Vale sobe quase 3% com adesão ao Refis

Mas o principal ponto que animou os investidores foi o valor presente líquido de R$ 14,4 bilhões embutido no acordo com a Receita, bastante abaixo do consenso de mercado, que apontava para R$ 23 bilhões. O Bank of America Merrill Lynch (BofA) destacou ainda a possibilidade de que a mineradora se beneficie de ações judiciais movidas por outras empresas a respeito da tributação de coligadas no exterior.

Como a própria Vale já afirmou, disputas semelhantes continuarão na Justiça e, caso as decisões sejam favoráveis a ela, a companhia pode transformar a dívida em créditos tributários. O jogo ainda não acabou. Agora, a disputa legal se tornou uma possibilidade de valorização [para as ações], disse a equipe do BofA. O banco elevou o preço-alvo para as ações ordinárias de R$ 48,50 para R$ 49,50 e recomenda compra.

As agências de classificação de risco foram unânimes em afirmar que a mineradora tem capacidade de caixa para efetuar o pagamento do Refis, sem que haja destruição de valor aos acionistas. Mas o tom em relação ao acordo variou.

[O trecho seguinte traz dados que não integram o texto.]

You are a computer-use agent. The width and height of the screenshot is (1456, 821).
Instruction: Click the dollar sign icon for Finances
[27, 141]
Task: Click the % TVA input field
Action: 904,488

A mais pessimista foi a Standard & Poor’s, que impôs perspectiva negativa ao rating A- da Vale. De acordo com a agência, o rating pode cair caso os preços internacionais de minério sejam piores que o esperado e a relação entre dívida líquida e lucro antes de juros, impostos, depreciação e amortização (Ebitda, em inglês) supere 2 vezes.

Já a Fitch afirmou que o acordo ficou dentro do esperado e que a nota de crédito, hoje em BBB+ será mantida. Nas contas da agência, a relação entre dívida líquida e Ebitda ao fim do ano deve ficar em apenas 1,45 vez ao fim deste ano. A Moody’s, por sua vez, avaliou a adesão ao Refis como positiva, na medida em que define as quantias a serem pagas e elimina um risco considerável para a companhia.